┌──

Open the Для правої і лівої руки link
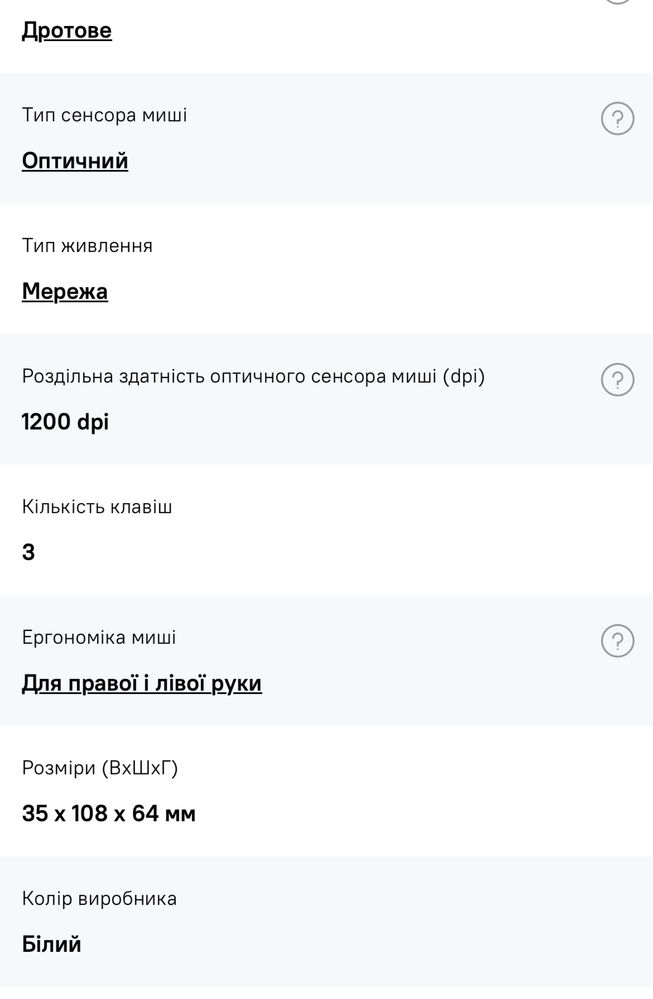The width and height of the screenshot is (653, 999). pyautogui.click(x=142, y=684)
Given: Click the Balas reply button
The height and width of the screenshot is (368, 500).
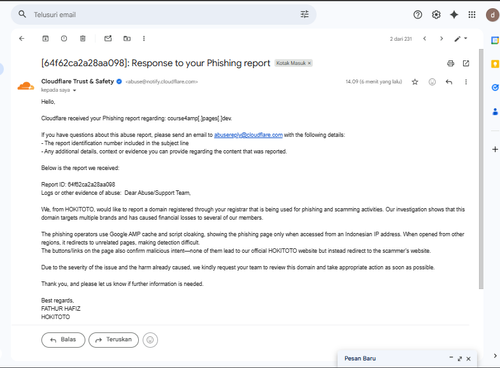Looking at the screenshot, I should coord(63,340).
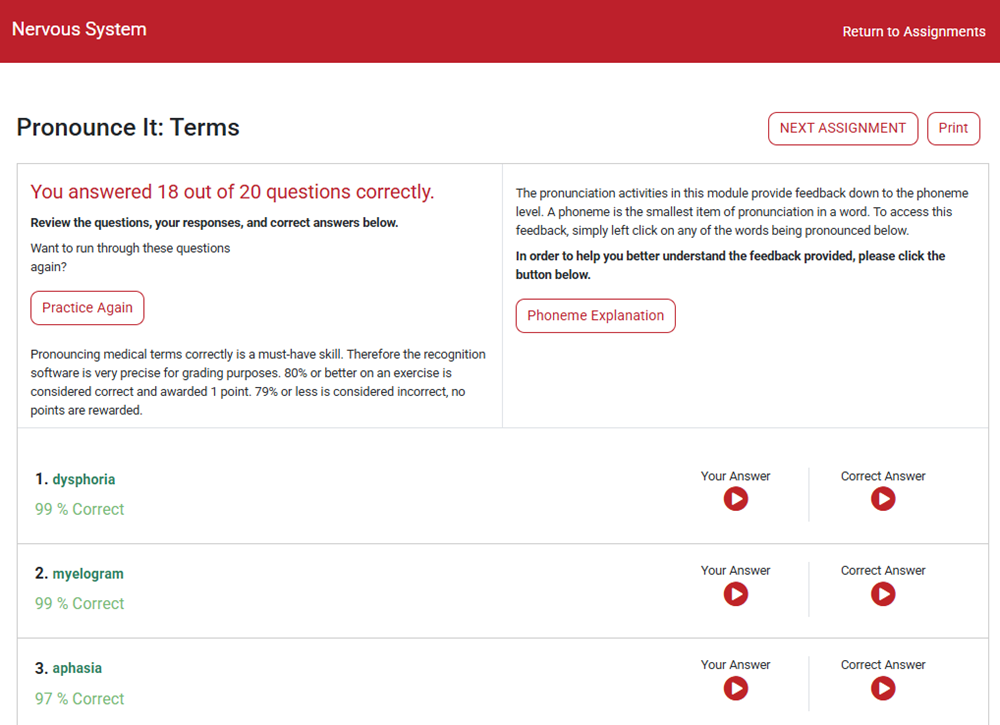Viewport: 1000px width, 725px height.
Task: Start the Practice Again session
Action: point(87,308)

└──
┌──

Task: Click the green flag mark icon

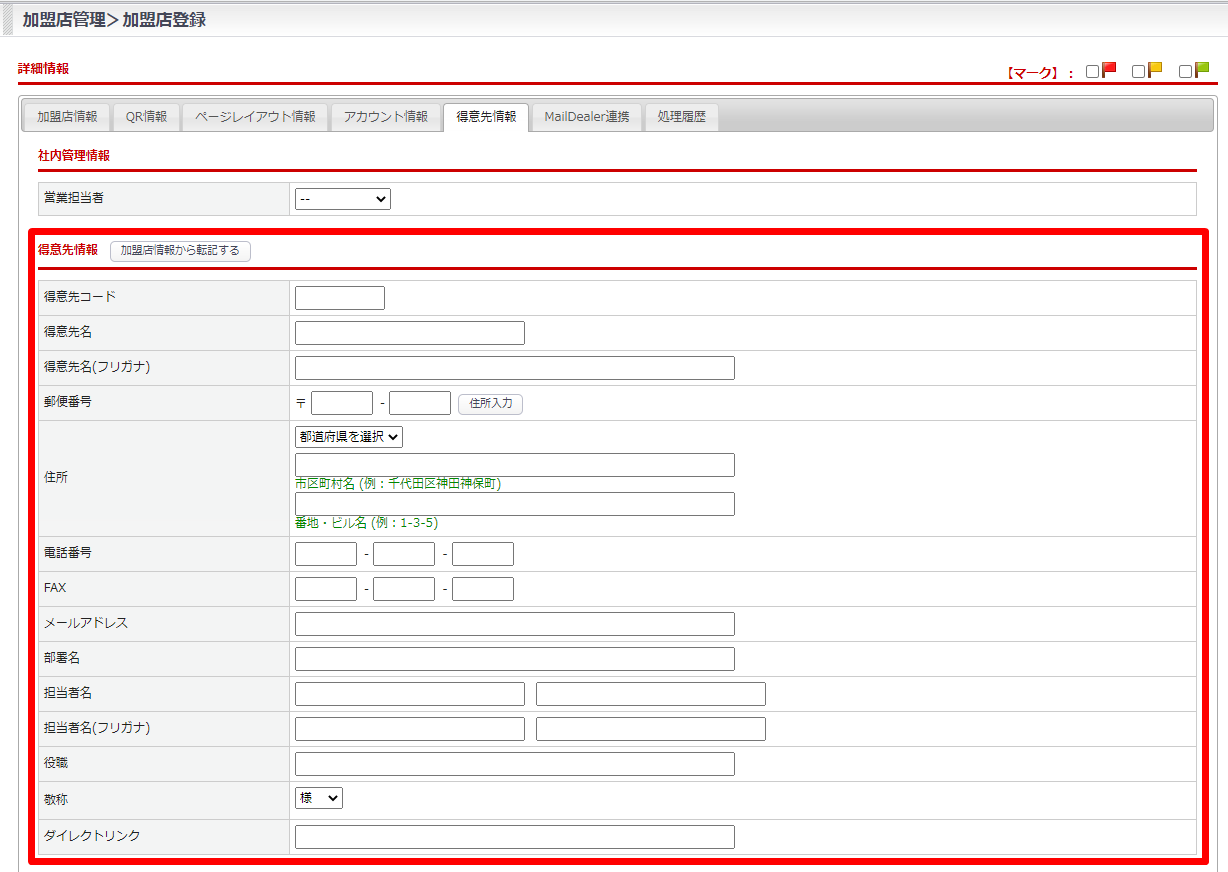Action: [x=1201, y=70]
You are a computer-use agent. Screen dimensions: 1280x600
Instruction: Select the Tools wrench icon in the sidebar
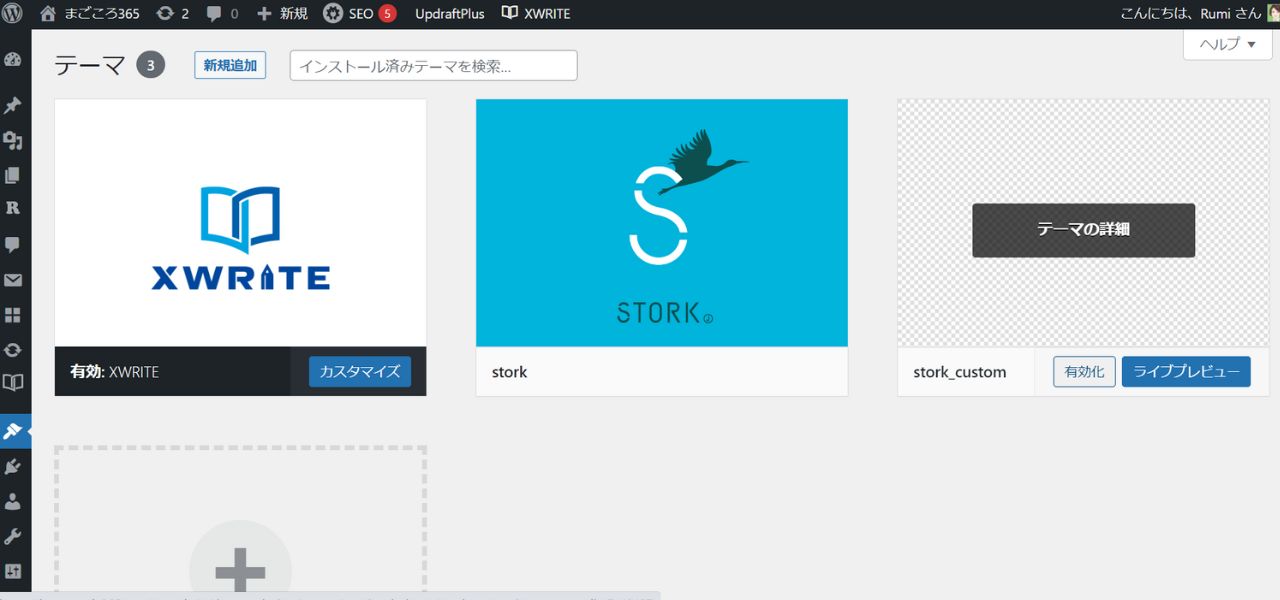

└──
┌──

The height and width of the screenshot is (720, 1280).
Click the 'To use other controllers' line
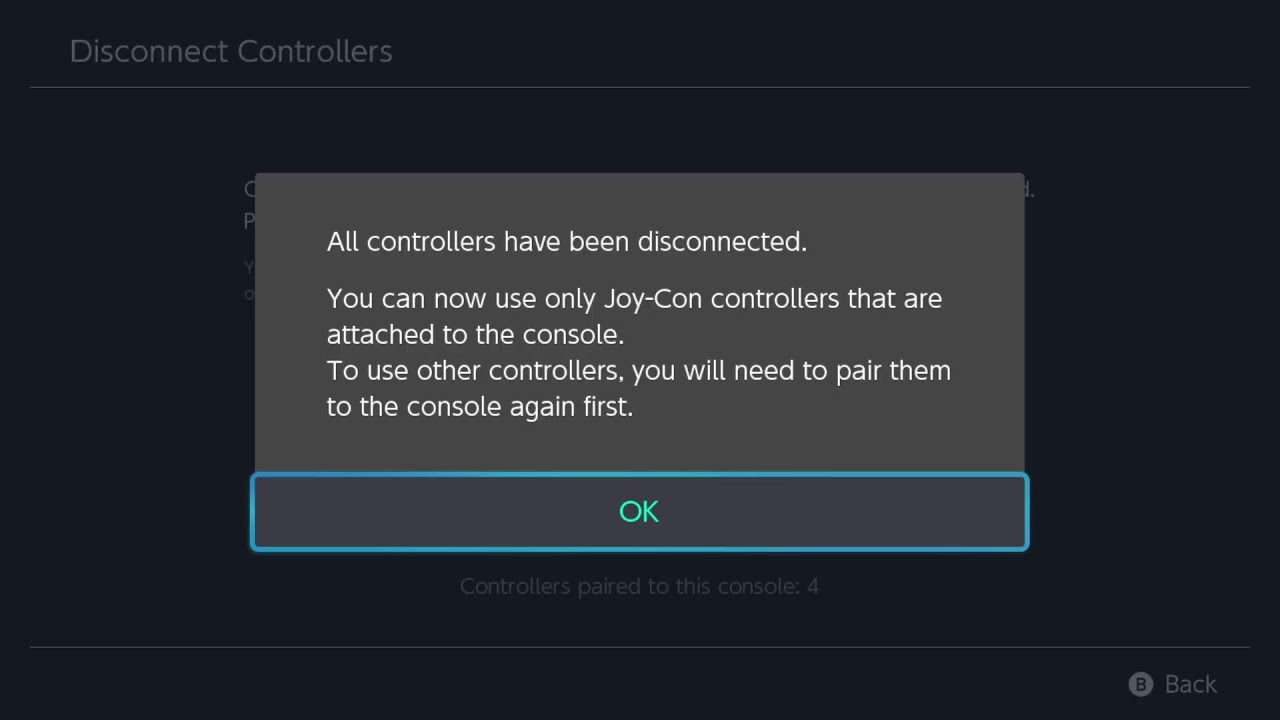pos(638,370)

└──

● ACTION ITEM
Retype, in the same exact form, the lines of the material above from the line holding "You are a computer-use" through the line holding "Instruction: Select the".

● EXERCISE RESPONSE
You are a computer-use agent. Screen dimensions: 1280x600
Instruction: Select the Tools wrench icon in the sidebar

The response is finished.